■ ENTRIES SUPPLIED ■
+-------+
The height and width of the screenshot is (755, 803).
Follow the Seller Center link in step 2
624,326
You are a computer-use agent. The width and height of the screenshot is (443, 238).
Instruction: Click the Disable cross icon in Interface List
+-------+
■ DIRECTIVE ■
Convert the records into a Markdown table with the columns Row and Line, starting at the line that contains "You are a computer-use" and ending at the end of the records. Omit blank lines.

■ ANSWER TO THIS TASK ■
| Row | Line |
|---|---|
| 1 | You are a computer-use agent. The width and height of the screenshot is (443, 238). |
| 2 | Instruction: Click the Disable cross icon in Interface List |